▽

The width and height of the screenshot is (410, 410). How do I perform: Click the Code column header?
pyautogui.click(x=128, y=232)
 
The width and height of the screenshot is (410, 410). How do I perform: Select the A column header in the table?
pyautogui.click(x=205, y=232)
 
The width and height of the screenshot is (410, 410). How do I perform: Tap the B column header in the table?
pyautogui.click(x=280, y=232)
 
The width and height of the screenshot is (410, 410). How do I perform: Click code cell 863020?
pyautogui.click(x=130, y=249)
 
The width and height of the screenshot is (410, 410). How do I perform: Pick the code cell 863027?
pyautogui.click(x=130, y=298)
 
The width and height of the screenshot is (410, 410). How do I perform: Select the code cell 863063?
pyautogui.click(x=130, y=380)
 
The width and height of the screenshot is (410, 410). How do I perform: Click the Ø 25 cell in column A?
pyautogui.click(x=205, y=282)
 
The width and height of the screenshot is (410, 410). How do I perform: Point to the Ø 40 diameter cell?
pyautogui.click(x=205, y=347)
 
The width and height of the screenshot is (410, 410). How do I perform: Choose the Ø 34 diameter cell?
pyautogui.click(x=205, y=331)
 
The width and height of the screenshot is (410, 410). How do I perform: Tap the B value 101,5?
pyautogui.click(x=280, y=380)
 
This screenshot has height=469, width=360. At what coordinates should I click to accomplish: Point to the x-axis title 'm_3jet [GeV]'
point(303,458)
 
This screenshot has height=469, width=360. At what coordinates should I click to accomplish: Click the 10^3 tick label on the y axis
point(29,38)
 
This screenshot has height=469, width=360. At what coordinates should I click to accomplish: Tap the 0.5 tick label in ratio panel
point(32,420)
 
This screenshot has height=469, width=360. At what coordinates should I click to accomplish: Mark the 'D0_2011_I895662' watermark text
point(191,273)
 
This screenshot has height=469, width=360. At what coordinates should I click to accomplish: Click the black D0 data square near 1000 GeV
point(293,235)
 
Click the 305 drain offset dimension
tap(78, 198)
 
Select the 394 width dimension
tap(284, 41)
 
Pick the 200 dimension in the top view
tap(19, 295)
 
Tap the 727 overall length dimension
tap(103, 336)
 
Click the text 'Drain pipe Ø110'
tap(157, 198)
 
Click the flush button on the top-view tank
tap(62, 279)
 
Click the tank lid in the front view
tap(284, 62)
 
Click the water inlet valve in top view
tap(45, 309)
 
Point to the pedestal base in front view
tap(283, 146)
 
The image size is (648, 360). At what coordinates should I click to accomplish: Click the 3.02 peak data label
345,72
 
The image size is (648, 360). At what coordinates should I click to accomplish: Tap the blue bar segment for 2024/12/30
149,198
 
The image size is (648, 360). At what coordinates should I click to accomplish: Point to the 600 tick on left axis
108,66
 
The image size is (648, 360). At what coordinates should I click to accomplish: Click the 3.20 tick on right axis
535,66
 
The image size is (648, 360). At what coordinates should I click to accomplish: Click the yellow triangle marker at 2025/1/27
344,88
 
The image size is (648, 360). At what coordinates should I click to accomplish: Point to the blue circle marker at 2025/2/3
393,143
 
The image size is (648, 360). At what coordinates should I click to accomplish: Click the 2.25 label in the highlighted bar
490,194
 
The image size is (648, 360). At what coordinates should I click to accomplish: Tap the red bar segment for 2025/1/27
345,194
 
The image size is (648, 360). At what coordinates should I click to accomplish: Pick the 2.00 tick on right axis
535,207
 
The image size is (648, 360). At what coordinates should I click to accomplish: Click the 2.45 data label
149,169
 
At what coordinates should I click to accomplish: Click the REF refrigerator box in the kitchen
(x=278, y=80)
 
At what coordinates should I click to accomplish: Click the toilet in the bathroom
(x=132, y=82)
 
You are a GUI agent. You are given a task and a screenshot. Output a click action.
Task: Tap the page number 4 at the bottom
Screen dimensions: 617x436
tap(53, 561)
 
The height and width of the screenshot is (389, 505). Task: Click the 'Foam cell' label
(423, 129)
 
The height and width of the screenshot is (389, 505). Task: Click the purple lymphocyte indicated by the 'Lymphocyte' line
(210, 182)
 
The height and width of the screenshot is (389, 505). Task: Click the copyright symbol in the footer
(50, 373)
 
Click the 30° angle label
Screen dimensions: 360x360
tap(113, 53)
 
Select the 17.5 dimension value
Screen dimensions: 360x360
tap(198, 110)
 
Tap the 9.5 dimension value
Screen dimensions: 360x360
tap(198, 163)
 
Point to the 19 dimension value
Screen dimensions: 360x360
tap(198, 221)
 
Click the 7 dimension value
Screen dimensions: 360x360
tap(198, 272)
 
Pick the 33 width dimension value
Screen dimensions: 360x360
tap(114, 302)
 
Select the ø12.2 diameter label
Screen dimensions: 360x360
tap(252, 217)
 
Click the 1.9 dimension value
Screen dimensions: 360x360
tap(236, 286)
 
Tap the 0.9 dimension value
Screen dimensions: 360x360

△

Update the items above by replacing every occurrence of "Screen dimensions" with "Display size", leaving everything else unchanged.

FINISHED TASK:
The width and height of the screenshot is (410, 410). How do I perform: Click the Code column header?
pyautogui.click(x=128, y=232)
 
The width and height of the screenshot is (410, 410). How do I perform: Select the A column header in the table?
pyautogui.click(x=205, y=232)
 
The width and height of the screenshot is (410, 410). How do I perform: Tap the B column header in the table?
pyautogui.click(x=280, y=232)
 
The width and height of the screenshot is (410, 410). How do I perform: Click code cell 863020?
pyautogui.click(x=130, y=249)
 
The width and height of the screenshot is (410, 410). How do I perform: Pick the code cell 863027?
pyautogui.click(x=130, y=298)
 
The width and height of the screenshot is (410, 410). How do I perform: Select the code cell 863063?
pyautogui.click(x=130, y=380)
 
The width and height of the screenshot is (410, 410). How do I perform: Click the Ø 25 cell in column A?
pyautogui.click(x=205, y=282)
 
The width and height of the screenshot is (410, 410). How do I perform: Point to the Ø 40 diameter cell?
pyautogui.click(x=205, y=347)
 
The width and height of the screenshot is (410, 410). How do I perform: Choose the Ø 34 diameter cell?
pyautogui.click(x=205, y=331)
 
The width and height of the screenshot is (410, 410). How do I perform: Tap the B value 101,5?
pyautogui.click(x=280, y=380)
 
This screenshot has height=469, width=360. At what coordinates should I click to accomplish: Point to the x-axis title 'm_3jet [GeV]'
point(303,458)
 
This screenshot has height=469, width=360. At what coordinates should I click to accomplish: Click the 10^3 tick label on the y axis
point(29,38)
 
This screenshot has height=469, width=360. At what coordinates should I click to accomplish: Tap the 0.5 tick label in ratio panel
point(32,420)
 
This screenshot has height=469, width=360. At what coordinates should I click to accomplish: Mark the 'D0_2011_I895662' watermark text
point(191,273)
 
This screenshot has height=469, width=360. At what coordinates should I click to accomplish: Click the black D0 data square near 1000 GeV
point(293,235)
 
Click the 305 drain offset dimension
tap(78, 198)
 
Select the 394 width dimension
tap(284, 41)
 
Pick the 200 dimension in the top view
tap(19, 295)
 
Tap the 727 overall length dimension
tap(103, 336)
 
Click the text 'Drain pipe Ø110'
tap(157, 198)
 
Click the flush button on the top-view tank
tap(62, 279)
 
Click the tank lid in the front view
tap(284, 62)
 
Click the water inlet valve in top view
tap(45, 309)
 
Point to the pedestal base in front view
tap(283, 146)
 
The image size is (648, 360). At what coordinates should I click to accomplish: Click the 3.02 peak data label
345,72
 
The image size is (648, 360). At what coordinates should I click to accomplish: Tap the blue bar segment for 2024/12/30
149,198
 
The image size is (648, 360). At what coordinates should I click to accomplish: Point to the 600 tick on left axis
108,66
 
The image size is (648, 360). At what coordinates should I click to accomplish: Click the 3.20 tick on right axis
535,66
 
The image size is (648, 360). At what coordinates should I click to accomplish: Click the yellow triangle marker at 2025/1/27
344,88
 
The image size is (648, 360). At what coordinates should I click to accomplish: Point to the blue circle marker at 2025/2/3
393,143
 
The image size is (648, 360). At what coordinates should I click to accomplish: Click the 2.25 label in the highlighted bar
490,194
 
The image size is (648, 360). At what coordinates should I click to accomplish: Tap the red bar segment for 2025/1/27
345,194
 
The image size is (648, 360). At what coordinates should I click to accomplish: Pick the 2.00 tick on right axis
535,207
 
The image size is (648, 360). At what coordinates should I click to accomplish: Click the 2.45 data label
149,169
 
At what coordinates should I click to accomplish: Click the REF refrigerator box in the kitchen
(x=278, y=80)
 
At what coordinates should I click to accomplish: Click the toilet in the bathroom
(x=132, y=82)
 
You are a GUI agent. You are given a task and a screenshot. Output a click action.
Task: Tap the page number 4 at the bottom
Display size: 617x436
tap(53, 561)
 
The height and width of the screenshot is (389, 505). Task: Click the 'Foam cell' label
(423, 129)
 
The height and width of the screenshot is (389, 505). Task: Click the purple lymphocyte indicated by the 'Lymphocyte' line
(210, 182)
 
The height and width of the screenshot is (389, 505). Task: Click the copyright symbol in the footer
(50, 373)
 
Click the 30° angle label
Display size: 360x360
tap(113, 53)
 
Select the 17.5 dimension value
Display size: 360x360
tap(198, 110)
 
Tap the 9.5 dimension value
Display size: 360x360
tap(198, 163)
 
Point to the 19 dimension value
Display size: 360x360
tap(198, 221)
 
Click the 7 dimension value
Display size: 360x360
tap(198, 272)
 
Pick the 33 width dimension value
Display size: 360x360
tap(114, 302)
 
Select the ø12.2 diameter label
Display size: 360x360
tap(252, 217)
 
Click the 1.9 dimension value
Display size: 360x360
tap(236, 286)
 
Tap the 0.9 dimension value
Display size: 360x360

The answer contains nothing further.